Dynamic site builders (Carrd, WordPress, Framer, Webflow) promise to solve this by offering integrated features. But now you're dealing with:

  • Monthly fees that compound across projects ($180-600/year per site)

  • Vendor lock-in (try migrating off Webflow with your design intact)

  • Performance hits from framework bloat

  • Template limitations that require workarounds

  • Still needing separate tools for advanced features like referral systems or pricing validation

Here's the fundamental problem: You can get the landing page HTML easily and cheaply. But the moment you need it to actually do something, capture emails, track referrals, send updates, publish blog posts, validate pricing, you're either paying $500+/year or cobbling together a technical nightmare.

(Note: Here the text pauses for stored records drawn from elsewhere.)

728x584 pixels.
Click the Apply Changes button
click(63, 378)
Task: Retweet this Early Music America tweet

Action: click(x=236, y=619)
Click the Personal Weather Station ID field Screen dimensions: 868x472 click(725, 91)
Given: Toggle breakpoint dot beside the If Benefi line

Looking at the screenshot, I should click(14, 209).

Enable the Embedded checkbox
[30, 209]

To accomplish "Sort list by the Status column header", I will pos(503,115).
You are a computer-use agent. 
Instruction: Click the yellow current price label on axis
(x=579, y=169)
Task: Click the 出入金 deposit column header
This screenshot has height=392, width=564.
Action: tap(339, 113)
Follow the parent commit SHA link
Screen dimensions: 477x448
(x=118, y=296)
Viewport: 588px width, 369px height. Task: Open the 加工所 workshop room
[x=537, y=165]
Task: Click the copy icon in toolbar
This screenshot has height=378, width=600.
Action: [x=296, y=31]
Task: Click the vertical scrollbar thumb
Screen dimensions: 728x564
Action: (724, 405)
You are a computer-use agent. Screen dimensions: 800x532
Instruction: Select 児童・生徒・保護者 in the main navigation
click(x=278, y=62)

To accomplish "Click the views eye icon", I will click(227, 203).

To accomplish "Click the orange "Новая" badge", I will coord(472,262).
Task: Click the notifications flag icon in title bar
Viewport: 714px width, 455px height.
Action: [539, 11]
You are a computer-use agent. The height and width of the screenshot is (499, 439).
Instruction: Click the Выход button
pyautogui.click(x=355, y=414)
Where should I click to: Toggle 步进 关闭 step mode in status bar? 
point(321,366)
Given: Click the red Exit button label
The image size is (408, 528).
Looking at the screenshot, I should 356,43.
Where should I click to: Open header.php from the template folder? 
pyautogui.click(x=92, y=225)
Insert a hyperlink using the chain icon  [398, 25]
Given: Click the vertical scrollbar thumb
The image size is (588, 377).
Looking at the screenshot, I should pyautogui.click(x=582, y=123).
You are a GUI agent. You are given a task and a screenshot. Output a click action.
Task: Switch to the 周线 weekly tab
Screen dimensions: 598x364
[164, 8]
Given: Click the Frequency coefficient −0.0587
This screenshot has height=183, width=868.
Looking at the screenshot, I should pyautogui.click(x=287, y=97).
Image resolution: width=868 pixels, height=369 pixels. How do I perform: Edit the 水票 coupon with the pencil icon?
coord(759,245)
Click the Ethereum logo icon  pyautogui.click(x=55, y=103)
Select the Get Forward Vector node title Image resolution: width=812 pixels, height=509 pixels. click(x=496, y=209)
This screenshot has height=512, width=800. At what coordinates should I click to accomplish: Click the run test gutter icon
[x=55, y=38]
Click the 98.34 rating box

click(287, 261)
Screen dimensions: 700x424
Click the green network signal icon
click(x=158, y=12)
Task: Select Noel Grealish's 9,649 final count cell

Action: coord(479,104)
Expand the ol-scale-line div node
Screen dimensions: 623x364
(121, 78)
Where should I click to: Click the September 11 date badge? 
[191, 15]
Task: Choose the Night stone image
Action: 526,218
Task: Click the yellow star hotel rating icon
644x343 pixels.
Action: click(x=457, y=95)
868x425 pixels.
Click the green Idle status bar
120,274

That gap shouldn't exist in 2026.

I asked around (Nobody had good answers)

I started asking other consultants and agency folks: "How are you handling this?"

The responses were depressingly consistent:

  • "Yeah, it's annoying, but what can you do?"

  • "Just use Webflow and bill the client for it."

  • "Cobble together whatever's cheapest."

Nobody had a solution. Everyone just accepted this as the cost of doing business.

After the twelfth conversation, ending with "that's just how it is," I realized: if no one else is fixing this, maybe that's the opportunity.

Enough Was Enough

After setting up the same fragmented stack for the dozenth time, I decided to build the tool I kept wishing existed.

If I need this for every client project, and every consultant I know faces the same frustration, there's clearly a gap here. Why keep paying $500+/year per project when I could build something once and use it forever?

But here's where I had a moment of clarity: why keep it to myself?

The startup community has given me so much: knowledge, connections, and the chance to work with ambitious founders building interesting things. If I'm solving this problem anyway, why not share it with everyone else dealing with the same headache?

What Arc CMS Does Differently

Here's the core idea: You bring the HTML (from ChatGPT, a Fiverr designer, a template, or hand-coded), and Arc CMS adds the superpowers that turn it into a validation platform.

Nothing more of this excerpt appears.